Task to carry out —
Find every line in the records below that contains the word "with", and copy each of those lines.

Data shown —
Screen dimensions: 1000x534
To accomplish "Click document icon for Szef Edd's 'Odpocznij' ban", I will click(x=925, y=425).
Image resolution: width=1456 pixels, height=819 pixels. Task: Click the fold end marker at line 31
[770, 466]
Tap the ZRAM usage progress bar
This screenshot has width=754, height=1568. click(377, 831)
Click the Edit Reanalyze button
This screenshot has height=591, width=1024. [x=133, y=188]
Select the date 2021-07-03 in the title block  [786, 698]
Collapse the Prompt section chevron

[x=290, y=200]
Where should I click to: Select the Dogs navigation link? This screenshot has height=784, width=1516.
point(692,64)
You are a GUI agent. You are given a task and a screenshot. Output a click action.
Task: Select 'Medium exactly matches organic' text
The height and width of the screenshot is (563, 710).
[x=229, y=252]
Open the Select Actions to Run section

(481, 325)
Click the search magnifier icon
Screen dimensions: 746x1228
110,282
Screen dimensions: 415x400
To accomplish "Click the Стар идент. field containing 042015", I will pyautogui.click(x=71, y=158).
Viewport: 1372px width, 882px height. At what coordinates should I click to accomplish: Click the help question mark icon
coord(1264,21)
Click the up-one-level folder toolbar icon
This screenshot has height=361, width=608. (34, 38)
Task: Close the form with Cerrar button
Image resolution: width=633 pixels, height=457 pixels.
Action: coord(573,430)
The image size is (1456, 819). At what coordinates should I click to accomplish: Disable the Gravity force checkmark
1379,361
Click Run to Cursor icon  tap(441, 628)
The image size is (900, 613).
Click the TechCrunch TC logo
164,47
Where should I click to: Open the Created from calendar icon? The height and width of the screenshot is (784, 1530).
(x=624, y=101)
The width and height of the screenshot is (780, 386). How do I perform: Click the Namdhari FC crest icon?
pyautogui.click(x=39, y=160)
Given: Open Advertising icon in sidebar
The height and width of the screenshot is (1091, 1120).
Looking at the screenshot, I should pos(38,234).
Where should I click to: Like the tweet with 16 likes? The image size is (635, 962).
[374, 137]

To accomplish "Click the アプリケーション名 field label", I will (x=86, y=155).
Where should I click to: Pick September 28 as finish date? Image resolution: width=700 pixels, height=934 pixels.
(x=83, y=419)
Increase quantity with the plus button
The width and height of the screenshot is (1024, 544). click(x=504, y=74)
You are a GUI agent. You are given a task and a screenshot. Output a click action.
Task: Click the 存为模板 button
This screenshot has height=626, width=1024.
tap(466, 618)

Answer to the exercise —
Task: Close the form with Cerrar button
Where should I click to: Like the tweet with 16 likes? The image size is (635, 962).
Increase quantity with the plus button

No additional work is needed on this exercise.